A voice and site rule – where a dog owner would have to be able to see and successfully call their pet when asked — would still be enforceable, she said.

“We don’t want to go down the road of unfenced areas,” Potter said, “because we don’t have enforcement. We have one person for enforcement.”

Eckerman said COLA argues there is not much public land left for development, particularly in lower-income neighborhoods in Seattle. 

“We want to make sure that we’re breaking down any equity issues possible,” she said. 

SPR now has a staff member dedicated to working with COLA on the master plan, which didn’t exist in the 1 1/2 years since planning began. 

COLA is also providing input on several potential OLA pilot sites in each of Seattle’s city council districts. Eckerman said William Grose Park in Madison Valley is a prime candidate, as it has no play structures and would need just two sides of a fence added. Living two blocks from the park, Eckerman said she know it’s already being used as an unofficial off-leash area.

Plymouth Pillars Park on Boren Avenue has the most used OLA in Capitol Hill, but access is not easy for people who have to drive, Eckerman said, and it’s not very big.

“There’s a community forming there,” she said, “but it’s not an ideal park, for sure, and it’s not really a park; it’s a pocket park — it’s so tiny.”

COLA has been tasked by SPR to provide a list of recommended capital improvement projects. One recommendation is resolving stormwater backups at Westcrest Park, Eckerman said, so dogs avoid the potential for bacterial infections.

Through Seattle Park District funding, the parks department was granted a budget line item for OLAs in 2015, receiving $104,000 a year annually.

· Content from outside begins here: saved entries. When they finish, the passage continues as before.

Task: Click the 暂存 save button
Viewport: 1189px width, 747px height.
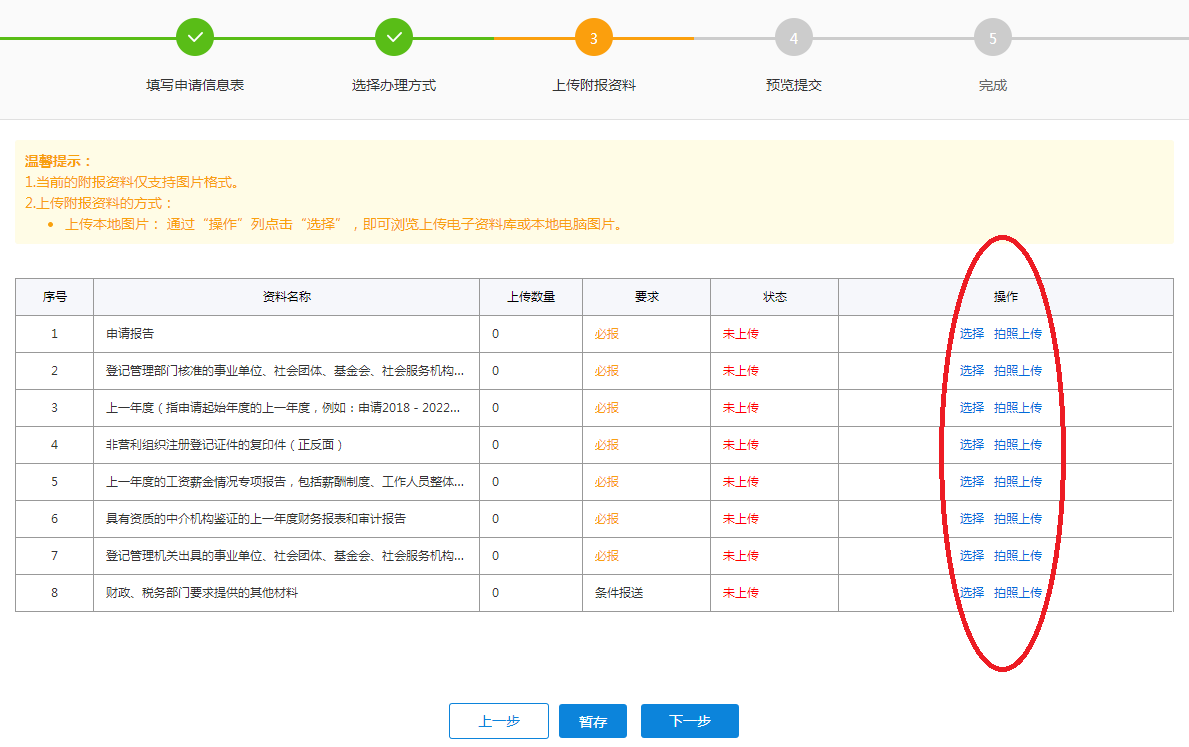Action: (x=593, y=721)
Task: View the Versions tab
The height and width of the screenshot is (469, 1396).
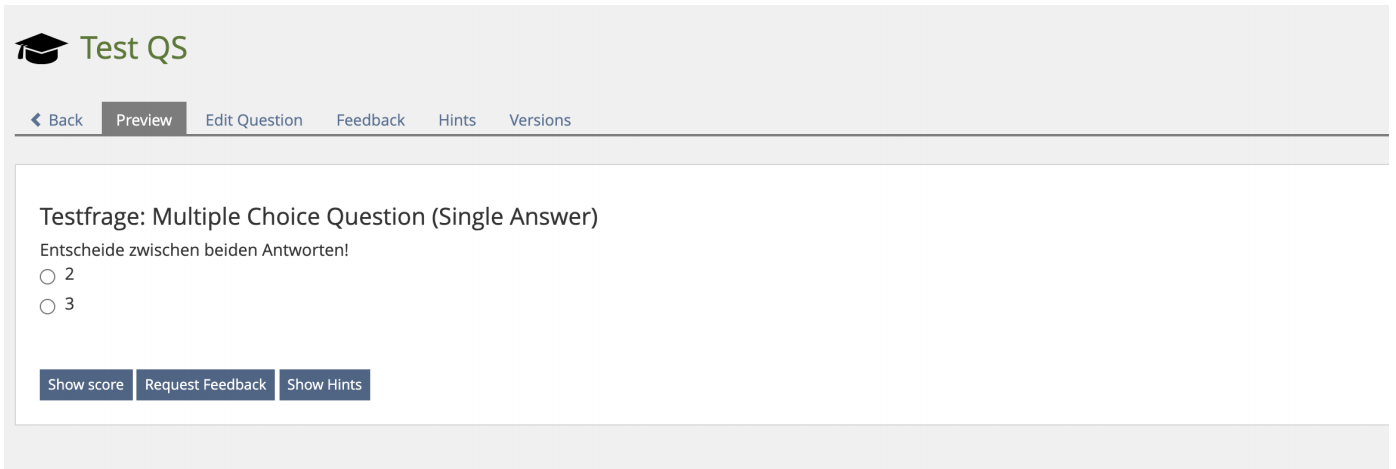Action: point(540,120)
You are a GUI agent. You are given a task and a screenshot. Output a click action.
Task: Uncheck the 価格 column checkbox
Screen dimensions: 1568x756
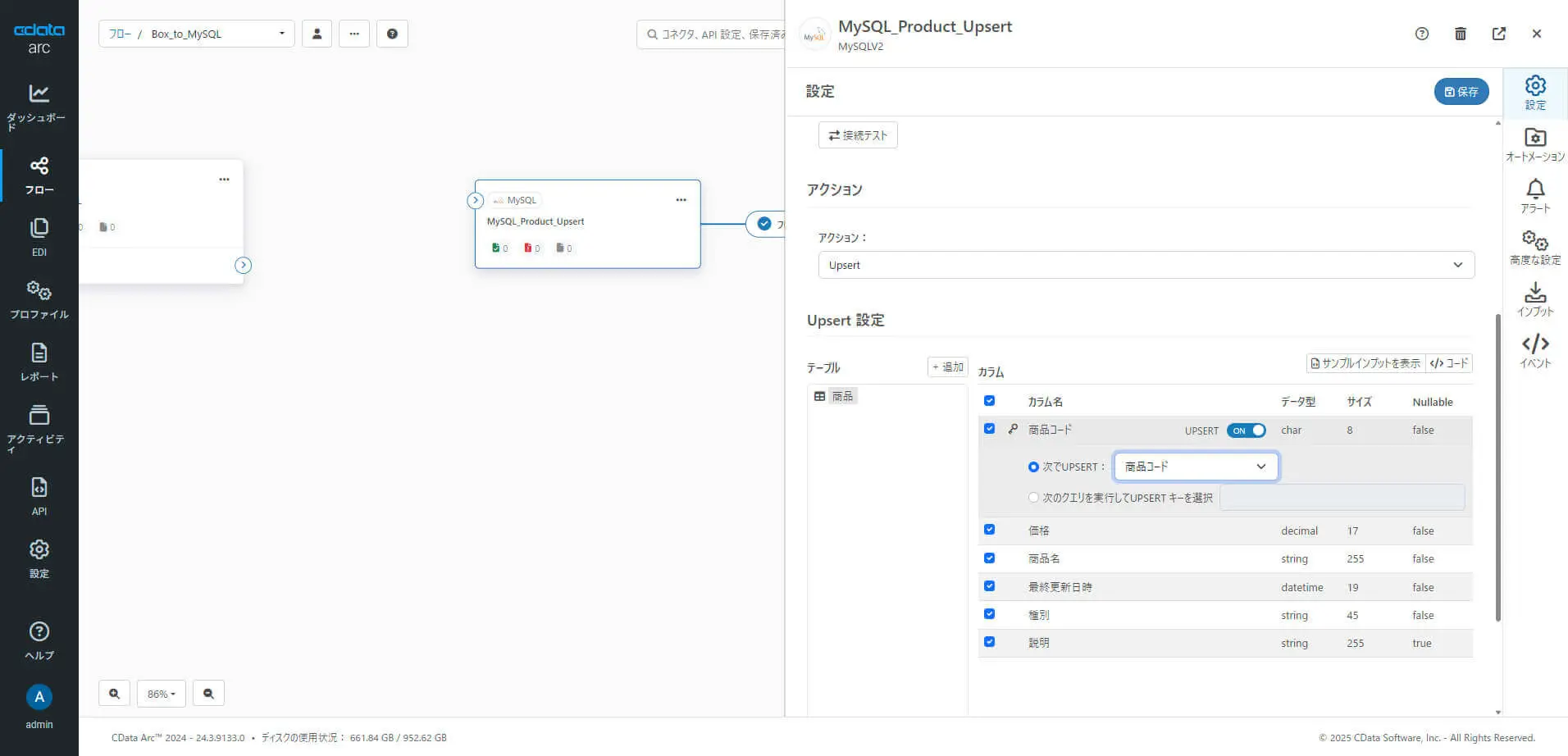[x=989, y=531]
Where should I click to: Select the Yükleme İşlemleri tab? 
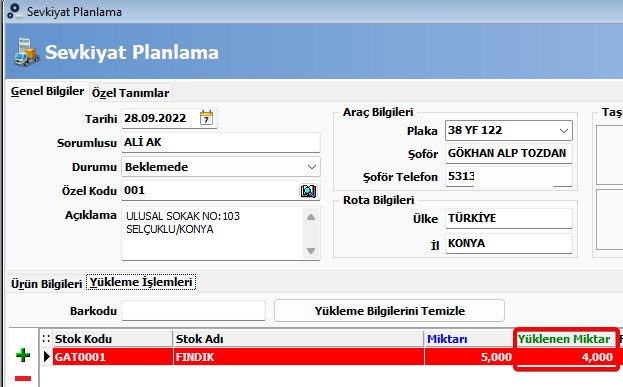(x=141, y=282)
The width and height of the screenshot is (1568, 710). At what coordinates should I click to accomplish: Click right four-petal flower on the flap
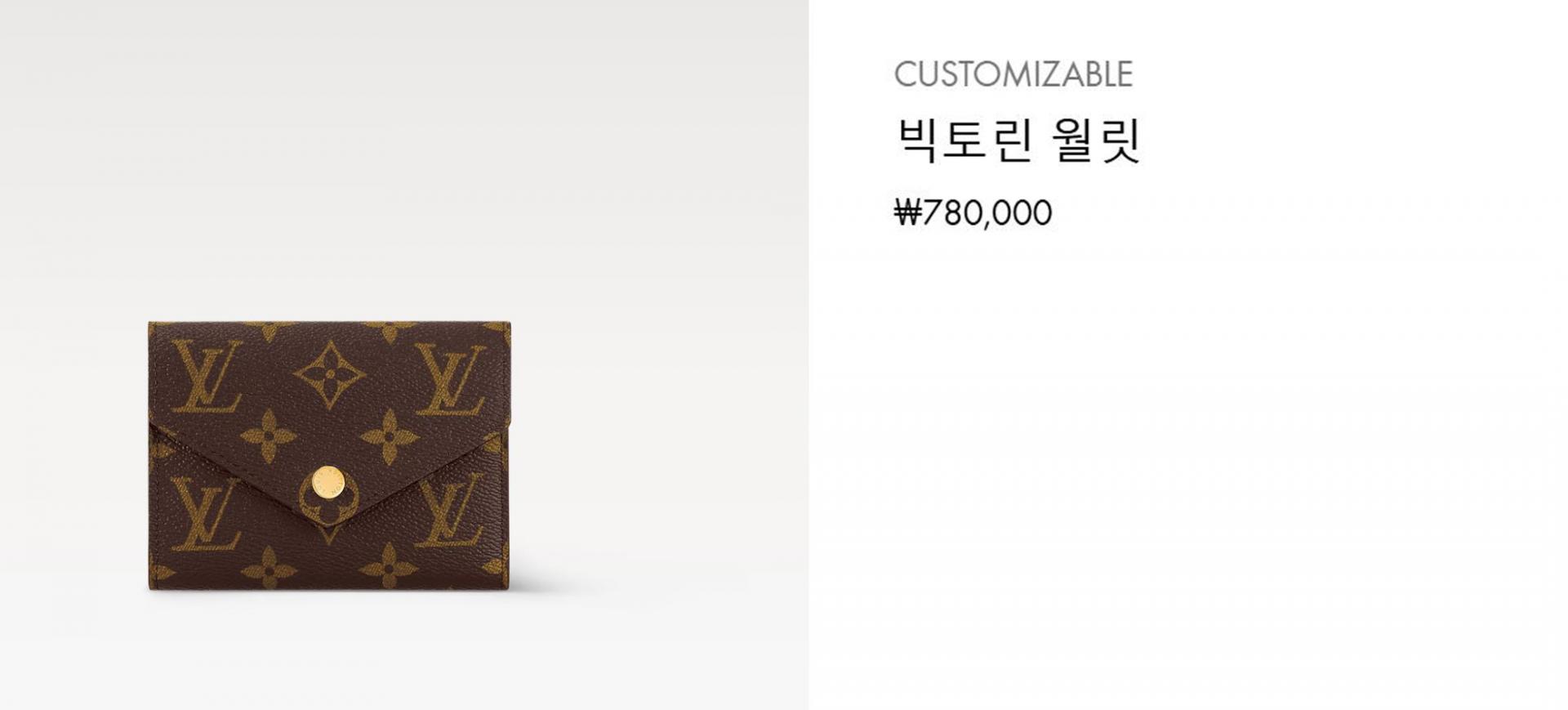click(390, 437)
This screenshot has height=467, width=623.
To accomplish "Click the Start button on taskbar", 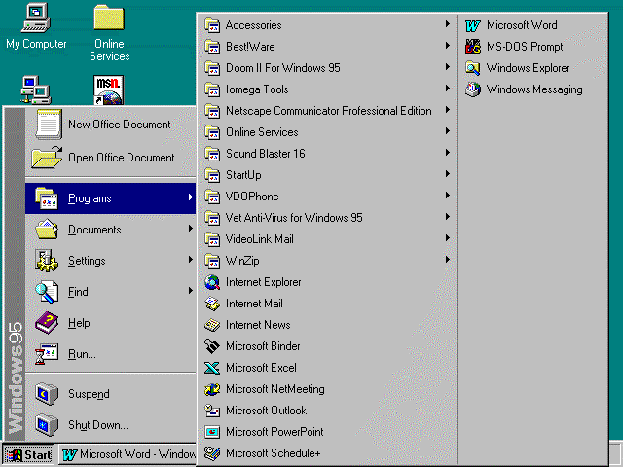I will point(29,455).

Eckerman said when SPR didn’t have a dedicated line item, the department was spending around $169,000 a year on off-leash areas.

“When it was a non-funded project, we were getting more money than when it’s a funded project,” she said.

COLA will attempt to grow support among city officials to put a portion of Seattle dog licensing fees toward funding off-leash areas, as well as off-leash fines.

Potter said the city’s Neighborhood Matching Fund program could also be a source of funding for developing additional off-leash areas.